Measuring and transferring points can be done with calipers, rulers, and plumb-bobs (and today can be done with laser beams), but Piccirilli Brothers presumably used a macchinetta di punta (or “pointing machine”) like the one demonstrated in this video.8
The plaster casts remained on site, in the basement of the Folger, for twenty years. By the early 1950s, though, storage space in the building had become extremely tight, and the Folger administration decided it was time to find a good home for them. Julius Caesar went to Amherst College, Amherst, Massachussets.9 The other eight plaster casts went to Scripps College, Claremont, California, where they can still be seen in Sycamore Court, Balch Hall.10
- The contract with Brenda Putnam for the “Fountain figure” now known as Puck, signed May 26, 1930, specified the same three-step process, with payment linked to each step: small sketches, then a working model, and finally a plaster cast of a full-size model.
- Cret’s drawing includes As You Like It, Twelfth Night, Taming of the Shrew, and Othello. It omits Midsummer Night’s Dream, Macbeth, Richard III, and Henry IV pt. 1.
- Letter dated October 8, 1929, Folger Archives.
- Letter from Gregory to Cret, January 31, 1930. Folger Archives.
- Letter from Folger to Cret, May 9, 1930. Folger archives.
- This was the case with Brenda Putnam’s Puck, for example, which was carved by Robert A. Baillie (1880–1961) in his New Jersey studio, then sent to the Folger and installed above the fountain in the west garden.
- We can be fairly certain it wasn’t Furio (1868–1949), since he moved back to Italy in 1926. That leaves Ferruccio (1864–1945), Atillio (1866–1945), and Thomas (1870–1951), who would all have been in their 60s at the time the photograph was taken.
- I’m one of those people who prefers to use “macchinetta di punta” as the device’s English name. I’d feel differently if the accepted English version had been “point device” or something that more accurately conveys the “doohicky” meaning of “machine” and the “dot” meaning of “point”.
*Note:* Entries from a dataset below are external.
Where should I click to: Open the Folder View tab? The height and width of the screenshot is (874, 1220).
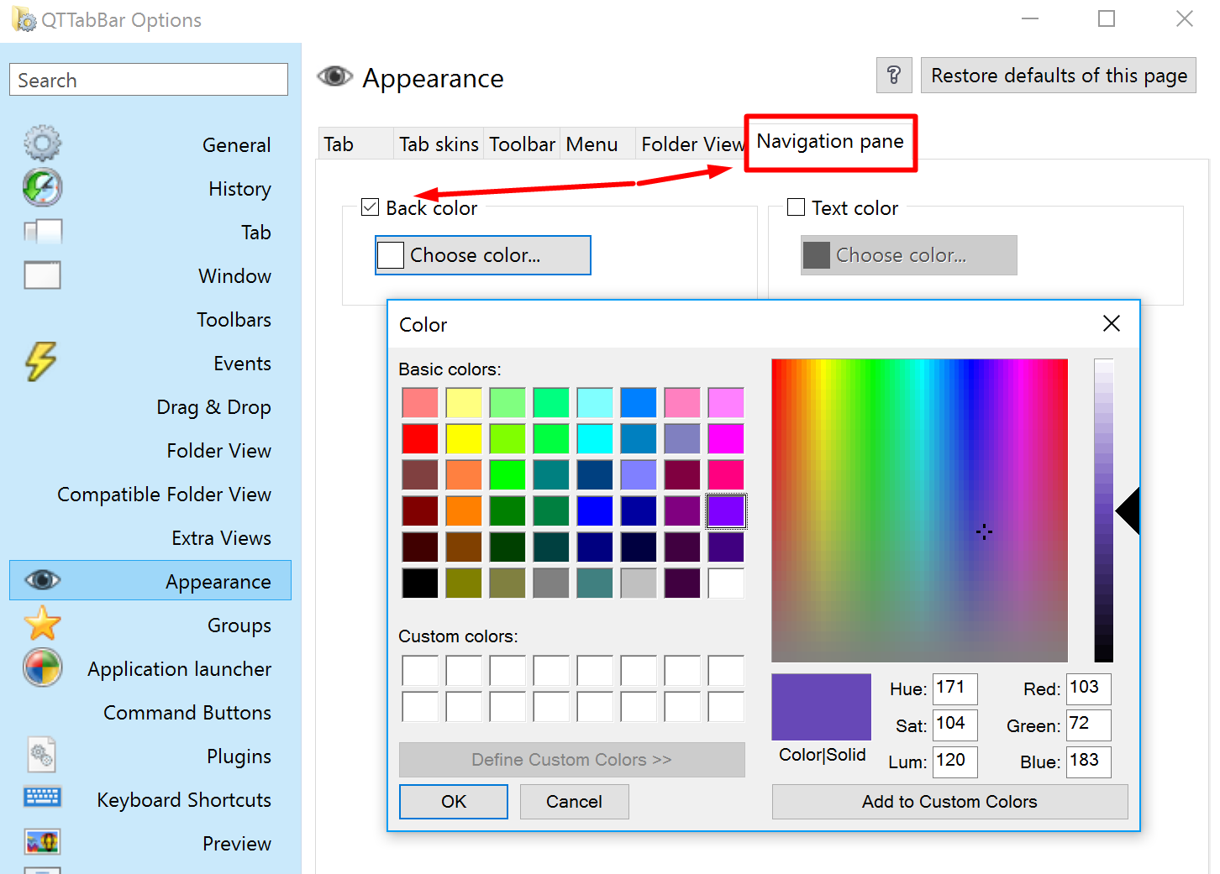tap(688, 144)
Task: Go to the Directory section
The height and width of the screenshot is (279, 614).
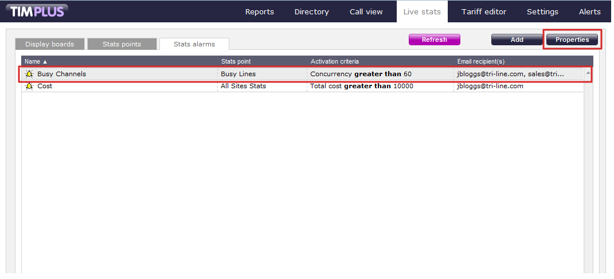Action: pyautogui.click(x=311, y=11)
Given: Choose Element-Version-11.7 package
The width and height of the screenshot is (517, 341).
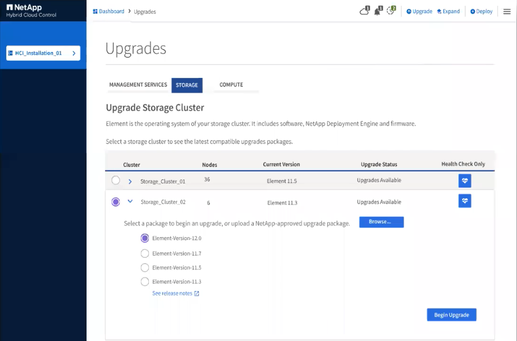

- The Folger was placed in trust of Amherst College, Henry Folger’s alma mater, upon his death in 1930. Although the Folger has had its own independent Board of Governors since 2005, it is still administered under the auspices of Amherst.
- Frederick Hard, president of Scripps College at the time, was a Shakespeare scholar and a friend of Folger director Louis B. Wright. I wish I had details of the arrangement at hand, but the Folger Archives are inaccessible for the duration of the current building project.